■ **Prompt**:
Copy the material below word for word, line for line.

■ **Entries shown**:
● ● ● ●
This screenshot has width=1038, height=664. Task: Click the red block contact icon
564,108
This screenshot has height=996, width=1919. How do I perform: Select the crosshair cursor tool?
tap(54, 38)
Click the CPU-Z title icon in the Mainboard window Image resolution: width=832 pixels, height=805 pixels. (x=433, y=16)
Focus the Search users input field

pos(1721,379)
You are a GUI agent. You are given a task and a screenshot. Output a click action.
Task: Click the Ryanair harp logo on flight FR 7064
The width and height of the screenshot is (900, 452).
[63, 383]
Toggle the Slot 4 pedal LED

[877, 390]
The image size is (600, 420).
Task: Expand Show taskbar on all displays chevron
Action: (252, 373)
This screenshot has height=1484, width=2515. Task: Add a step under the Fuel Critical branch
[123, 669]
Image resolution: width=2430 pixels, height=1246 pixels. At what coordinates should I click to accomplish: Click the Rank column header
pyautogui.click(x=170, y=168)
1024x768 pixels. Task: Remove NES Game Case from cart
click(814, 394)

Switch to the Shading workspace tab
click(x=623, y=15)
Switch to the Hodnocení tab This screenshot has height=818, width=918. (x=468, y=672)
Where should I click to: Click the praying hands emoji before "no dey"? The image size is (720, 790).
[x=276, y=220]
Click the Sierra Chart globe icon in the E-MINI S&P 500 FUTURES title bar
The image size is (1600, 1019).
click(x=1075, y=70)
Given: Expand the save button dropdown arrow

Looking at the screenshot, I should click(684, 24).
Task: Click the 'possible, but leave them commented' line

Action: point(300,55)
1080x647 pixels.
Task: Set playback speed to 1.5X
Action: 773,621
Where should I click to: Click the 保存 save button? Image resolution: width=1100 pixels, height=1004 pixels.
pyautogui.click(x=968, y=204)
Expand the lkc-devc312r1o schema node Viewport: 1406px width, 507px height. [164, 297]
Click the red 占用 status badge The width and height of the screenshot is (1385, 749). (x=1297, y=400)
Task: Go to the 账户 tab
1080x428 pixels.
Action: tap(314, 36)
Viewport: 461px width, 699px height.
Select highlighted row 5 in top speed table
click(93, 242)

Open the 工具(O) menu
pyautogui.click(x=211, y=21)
● ● ● ●
■ **Reply to the task**:
This screenshot has width=1038, height=664. Task: Click the red block contact icon
564,108
This screenshot has height=996, width=1919. How do I perform: Select the crosshair cursor tool?
tap(54, 38)
Click the CPU-Z title icon in the Mainboard window Image resolution: width=832 pixels, height=805 pixels. (x=433, y=16)
Focus the Search users input field

pos(1721,379)
You are a GUI agent. You are given a task and a screenshot. Output a click action.
Task: Click the Ryanair harp logo on flight FR 7064
The width and height of the screenshot is (900, 452).
[63, 383]
Toggle the Slot 4 pedal LED

[877, 390]
The image size is (600, 420).
Task: Expand Show taskbar on all displays chevron
Action: (252, 373)
This screenshot has height=1484, width=2515. Task: Add a step under the Fuel Critical branch
[123, 669]
Image resolution: width=2430 pixels, height=1246 pixels. At what coordinates should I click to accomplish: Click the Rank column header
pyautogui.click(x=170, y=168)
1024x768 pixels. Task: Remove NES Game Case from cart
click(814, 394)

Switch to the Shading workspace tab
click(x=623, y=15)
Switch to the Hodnocení tab This screenshot has height=818, width=918. (x=468, y=672)
Where should I click to: Click the praying hands emoji before "no dey"? The image size is (720, 790).
[x=276, y=220]
Click the Sierra Chart globe icon in the E-MINI S&P 500 FUTURES title bar
The image size is (1600, 1019).
click(x=1075, y=70)
Given: Expand the save button dropdown arrow

Looking at the screenshot, I should click(684, 24).
Task: Click the 'possible, but leave them commented' line

Action: point(300,55)
1080x647 pixels.
Task: Set playback speed to 1.5X
Action: 773,621
Where should I click to: Click the 保存 save button? Image resolution: width=1100 pixels, height=1004 pixels.
pyautogui.click(x=968, y=204)
Expand the lkc-devc312r1o schema node Viewport: 1406px width, 507px height. [164, 297]
Click the red 占用 status badge The width and height of the screenshot is (1385, 749). (x=1297, y=400)
Task: Go to the 账户 tab
1080x428 pixels.
Action: tap(314, 36)
Viewport: 461px width, 699px height.
Select highlighted row 5 in top speed table
click(93, 242)

Open the 工具(O) menu
pyautogui.click(x=211, y=21)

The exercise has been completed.